Acto conmemorativo por el aniversario de la Constitución: el presidente afirmó que llevar los programas sociales a rango constitucional implica que en México se instaure un Estado de bienestar. Nada más lejos de la realidad.

Bárbara Funes

México D.F | @BrbaraFunes3

Sábado 8 de febrero

“Que estos derechos se eleven a rango constitucional, esa es la reforma pendiente que estoy seguro de que en este periodo va a discutirse y, en su caso, aprobarse en el Congreso, y esto va significar el establecimiento de un auténtico estado de bienestar”, sostuvo López Obrador durante la ceremonia oficial.

Jóvenes construyendo el futuro, uno de sus programas estrella, consiste en una “beca” de $3,178 para quienes acepten ser “aprendices” en empresas productoras de bienes y servicios o en instituciones del Estado. Sin derechos laborales de ningún tipo, a cambio de “capacitación” constituyen mano de obra gratuita para el sector privado, mientras que en las dependencias del Estado son utilizados para desplazar a trabajadores que, incluso trabajando por honorarios, cobran poco más de un salario mínimo.

La Pensión para el Bienestar de los Adultos Mayores, otro programa que presume el presidente, asciende a $2,260 por bimestre. Difícilmente se cubrirán medicamentos, renta y otros bienes y servicios que requieren los adultos mayores.

Estas cifras contrastan con el precio de la Canasta Alimenticia Recomendada (CAR) - elaborada en conjunto entre el Centro de Análisis Multidisciplinario y el Instituto Nacional de Ciencias Médicas y Nutrición Salvador Zubirán de la Secretaría de Salud-, que para 2017 ascendía a $7,360.2 por mes.

Programas como estos están muy lejos del Estado de bienestar que invoca López Obrador. Lo limitado de la ayuda social tiene que ver con un contexto económico complejo en el plano internacional, sumado en México al freno de la obra pública. Mientras tanto, el gobierno mexicano sigue honrando la fraudulenta deuda externa, que asciende a 456 mil millones de dólares, y deja en la calle a cientos de miles de familias de trabajadores estatales que fueron despedidos en nombre del plan de austeridad.

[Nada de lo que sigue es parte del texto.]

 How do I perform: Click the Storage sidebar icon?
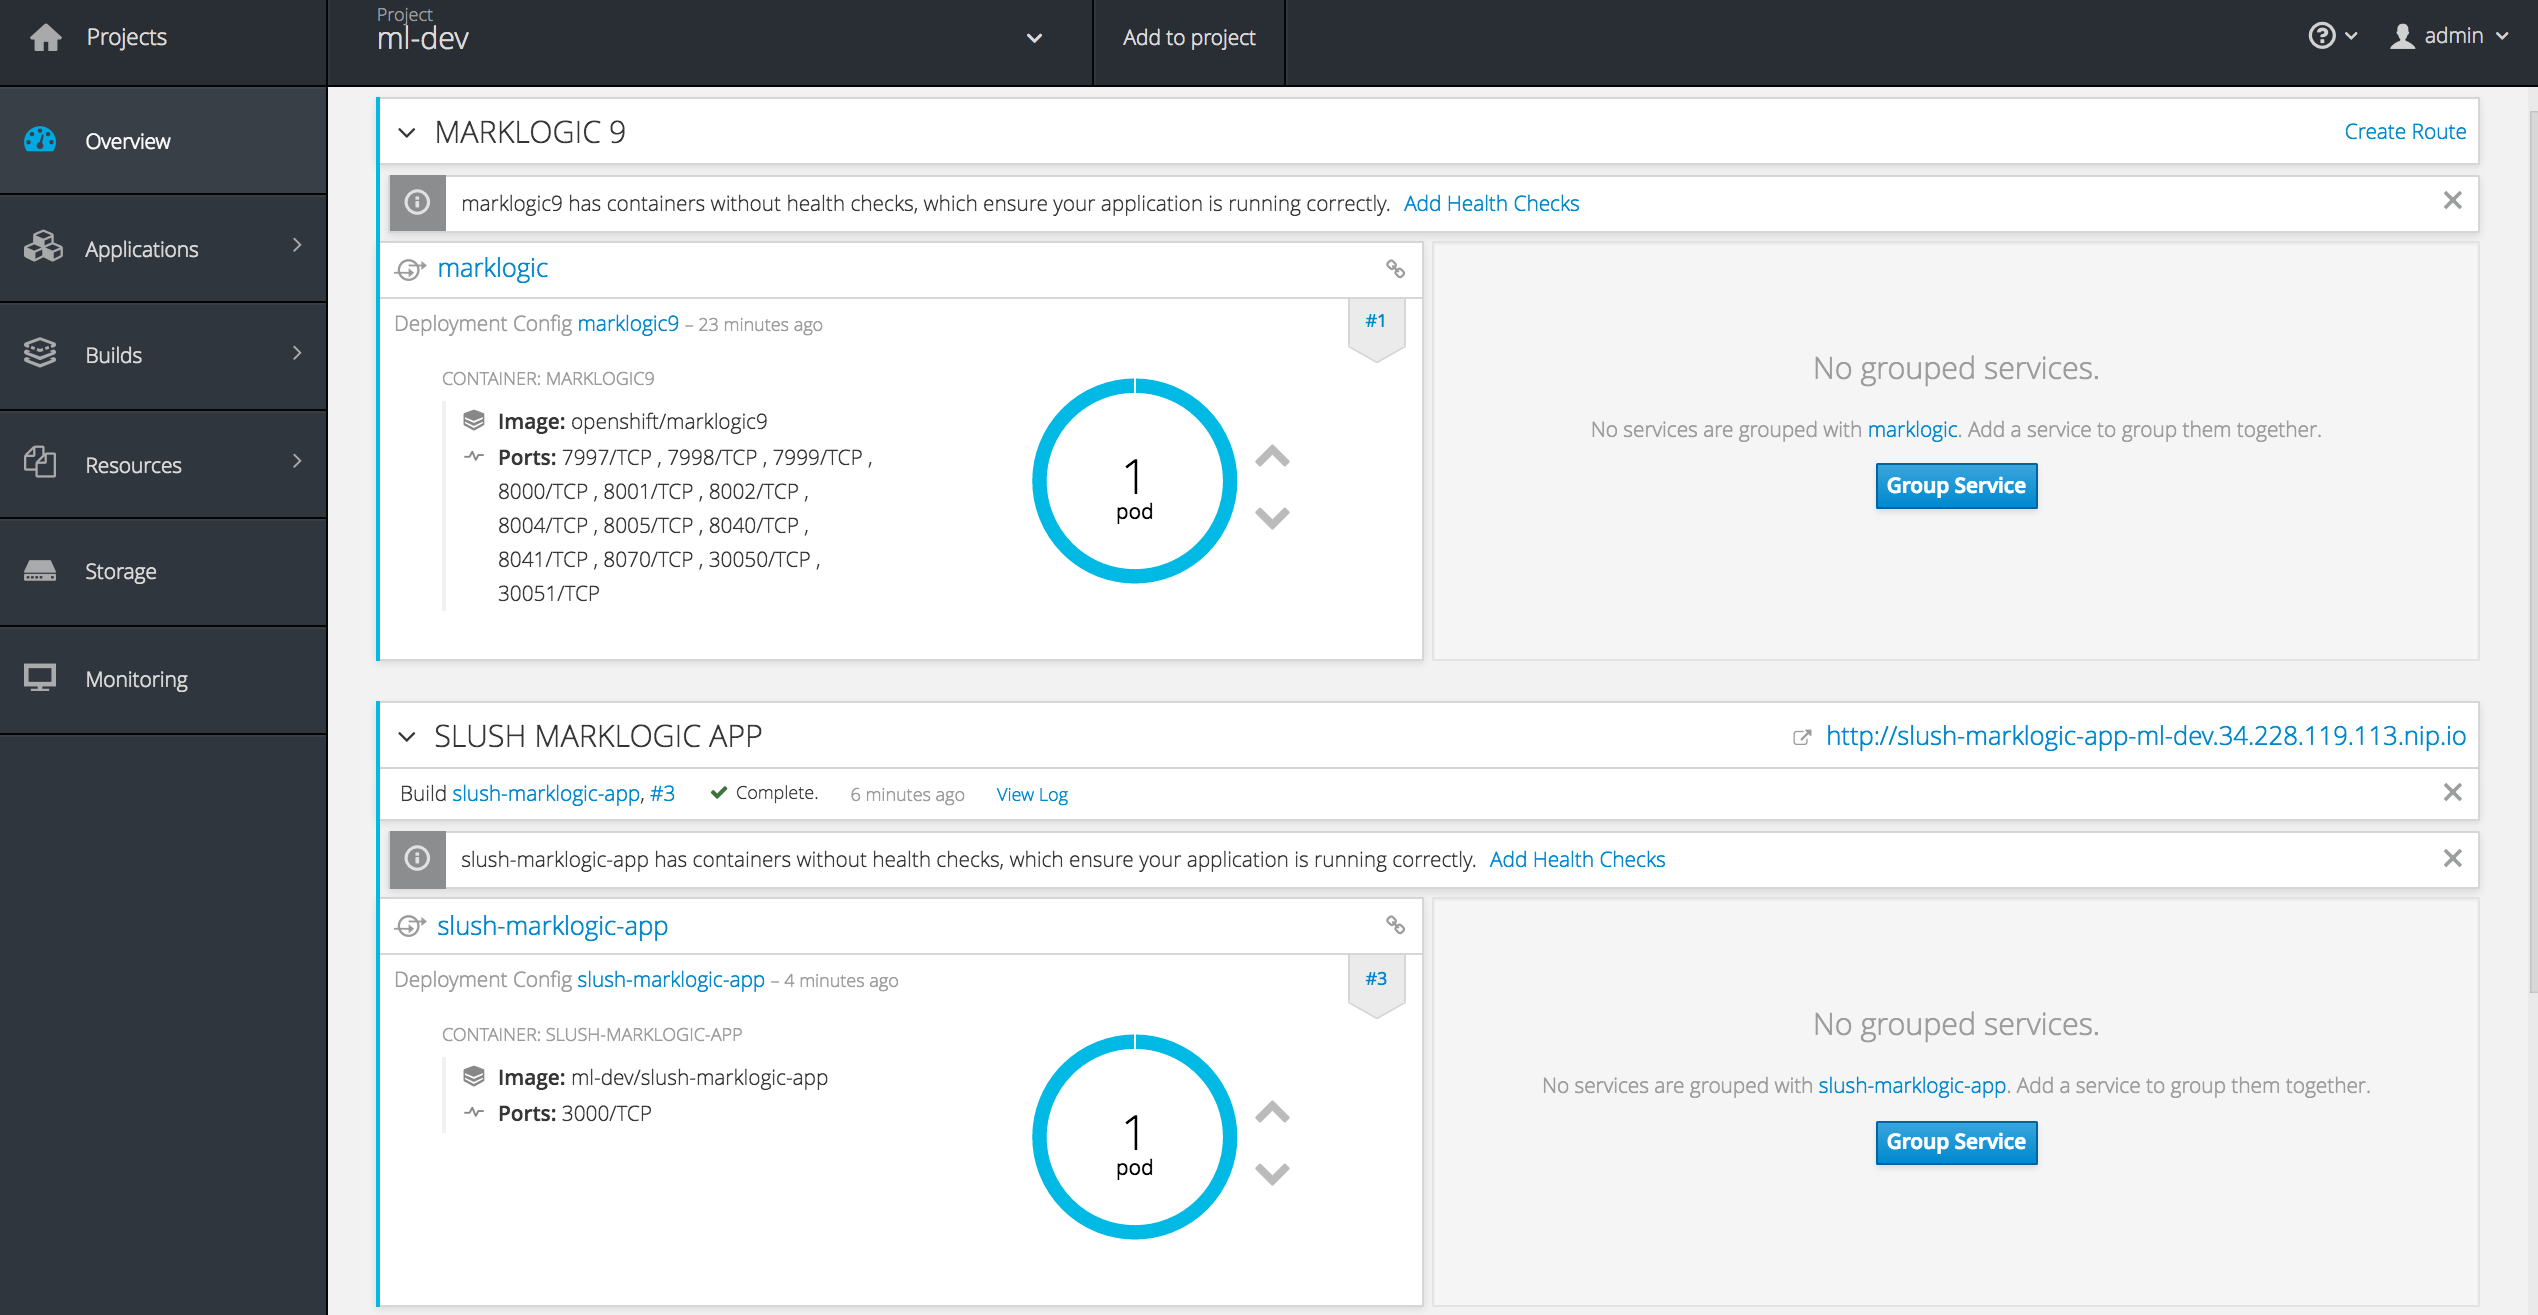[40, 570]
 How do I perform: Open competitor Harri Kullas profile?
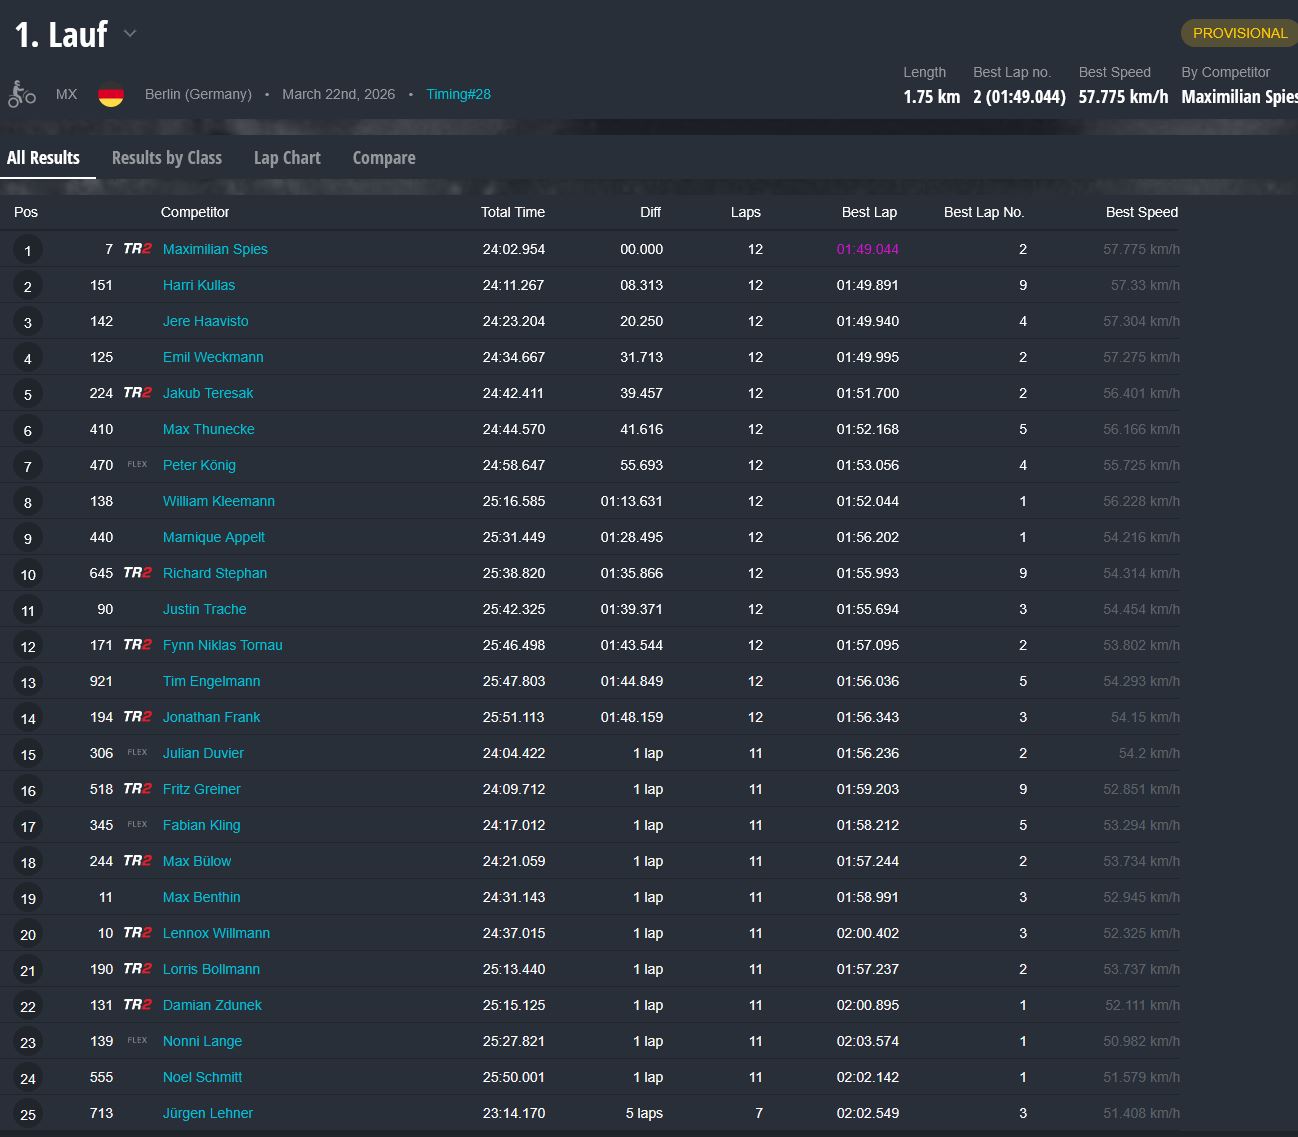coord(199,285)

¿Qué fue el Estado de Bienestar?

Consistió en un conjunto de medidas gubernamentales que se pusieron en práctica a partir de 1950, orientado al mantenimiento y reproducción del consumo a partir del incremento de gastos estatales (como en salud y pensiones) y el endeudamiento creciente.

Se dio en el contexto de la implementación del Plan Marshall, después de la Segunda Guerra Mundial, para la reconstrucción de una Europa en ruinas, y cumplió la función de cooptar a la clase trabajadora de los países centrales contra el resto de los países semicoloniales de la periferia capitalista. Eran los primeros años de la hegemonía del imperialismo estadounidense en el terreno económico, político y militar.

Nada que ver con el contexto actual, de crisis estructural y el semiestancamiento que el capitalismo arrastra desde el inicio de la recuperación post crisis 2008/9, signados por las debilidades del crecimiento de la economía internacional, de la reducida inversión, del bajo crecimiento del comercio global y del crecimiento de la productividad -por la vía de la precarización- del trabajo. Todos son factores que además pueden tener un agravante adicional, según distintos analistas: el impacto del coronavirus en la economía mundial.

Con programas sociales no se resuelve la degradación de las condiciones de vida de las mayorías. Es necesario que la clase obrera y los sectores populares se vean en el espejo de los trabajadores que en Francia enfrentan la reforma de pensiones del presidente Macron, y de los jóvenes y los trabajadores que tomaron las calles en Chile contra los atropellos del gobierno de Piñera.

El camino en México es luchar en forma independiente del gobierno y los partidos del Congreso para conquistar salarios que cubran el costo de la canasta familiar y se ajusten según la inflación, por el derecho a seguridad social para todas y todos, a la educación, a la salud, a pensiones y a vivienda digna, y contra la precarización laboral, que el gobierno de la Cuarta Transformación se ha empeñado en mantener, especialmente en el sector estatal.